## Given exercise
Reproduce the listing below verbatim, keeping every line in its original order.
# # #
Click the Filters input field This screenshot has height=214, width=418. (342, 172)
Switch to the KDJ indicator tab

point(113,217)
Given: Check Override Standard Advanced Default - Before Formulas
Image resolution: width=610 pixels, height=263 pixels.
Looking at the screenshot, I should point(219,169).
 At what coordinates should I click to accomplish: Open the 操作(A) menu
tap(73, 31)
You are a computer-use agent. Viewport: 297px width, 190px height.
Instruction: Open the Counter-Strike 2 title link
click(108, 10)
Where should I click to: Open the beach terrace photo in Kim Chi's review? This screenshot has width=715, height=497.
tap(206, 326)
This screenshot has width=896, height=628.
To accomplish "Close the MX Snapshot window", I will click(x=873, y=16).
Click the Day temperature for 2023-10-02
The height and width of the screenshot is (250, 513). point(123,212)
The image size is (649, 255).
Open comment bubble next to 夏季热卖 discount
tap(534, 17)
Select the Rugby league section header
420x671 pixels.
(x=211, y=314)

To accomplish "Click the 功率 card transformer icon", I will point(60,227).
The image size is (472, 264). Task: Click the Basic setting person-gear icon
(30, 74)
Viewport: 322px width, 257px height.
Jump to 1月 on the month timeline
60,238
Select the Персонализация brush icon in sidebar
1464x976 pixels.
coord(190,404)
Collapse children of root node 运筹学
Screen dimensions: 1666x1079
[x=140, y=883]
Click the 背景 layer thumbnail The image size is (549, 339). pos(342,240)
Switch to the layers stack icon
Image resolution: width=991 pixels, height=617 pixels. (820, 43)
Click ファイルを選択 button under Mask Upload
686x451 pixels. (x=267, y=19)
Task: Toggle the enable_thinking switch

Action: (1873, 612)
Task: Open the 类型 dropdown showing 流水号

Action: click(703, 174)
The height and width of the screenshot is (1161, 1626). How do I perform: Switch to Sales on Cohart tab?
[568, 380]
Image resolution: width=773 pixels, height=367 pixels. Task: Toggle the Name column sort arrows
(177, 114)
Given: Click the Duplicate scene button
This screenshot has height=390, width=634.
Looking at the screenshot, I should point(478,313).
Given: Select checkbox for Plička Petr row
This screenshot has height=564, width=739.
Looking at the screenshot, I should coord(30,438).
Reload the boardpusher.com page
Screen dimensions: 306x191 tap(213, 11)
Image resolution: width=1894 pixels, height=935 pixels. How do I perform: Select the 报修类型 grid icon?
# # #
## Written response
Click the Filters input field This screenshot has height=214, width=418. (342, 172)
Switch to the KDJ indicator tab

point(113,217)
Given: Check Override Standard Advanced Default - Before Formulas
Image resolution: width=610 pixels, height=263 pixels.
Looking at the screenshot, I should point(219,169).
 At what coordinates should I click to accomplish: Open the 操作(A) menu
tap(73, 31)
You are a computer-use agent. Viewport: 297px width, 190px height.
Instruction: Open the Counter-Strike 2 title link
click(108, 10)
Where should I click to: Open the beach terrace photo in Kim Chi's review? This screenshot has width=715, height=497.
tap(206, 326)
This screenshot has width=896, height=628.
To accomplish "Close the MX Snapshot window", I will click(x=873, y=16).
Click the Day temperature for 2023-10-02
The height and width of the screenshot is (250, 513). point(123,212)
The image size is (649, 255).
Open comment bubble next to 夏季热卖 discount
tap(534, 17)
Select the Rugby league section header
420x671 pixels.
(x=211, y=314)

To accomplish "Click the 功率 card transformer icon", I will point(60,227).
The image size is (472, 264). Task: Click the Basic setting person-gear icon
(30, 74)
Viewport: 322px width, 257px height.
Jump to 1月 on the month timeline
60,238
Select the Персонализация brush icon in sidebar
1464x976 pixels.
coord(190,404)
Collapse children of root node 运筹学
Screen dimensions: 1666x1079
[x=140, y=883]
Click the 背景 layer thumbnail The image size is (549, 339). pos(342,240)
Switch to the layers stack icon
Image resolution: width=991 pixels, height=617 pixels. (820, 43)
Click ファイルを選択 button under Mask Upload
686x451 pixels. (x=267, y=19)
Task: Toggle the enable_thinking switch

Action: (1873, 612)
Task: Open the 类型 dropdown showing 流水号

Action: click(703, 174)
The height and width of the screenshot is (1161, 1626). How do I perform: Switch to Sales on Cohart tab?
[568, 380]
Image resolution: width=773 pixels, height=367 pixels. Task: Toggle the Name column sort arrows
(177, 114)
Given: Click the Duplicate scene button
This screenshot has height=390, width=634.
Looking at the screenshot, I should point(478,313).
Given: Select checkbox for Plička Petr row
This screenshot has height=564, width=739.
Looking at the screenshot, I should coord(30,438).
Reload the boardpusher.com page
Screen dimensions: 306x191 tap(213, 11)
Image resolution: width=1894 pixels, height=935 pixels. How do I perform: Select the 报修类型 grid icon?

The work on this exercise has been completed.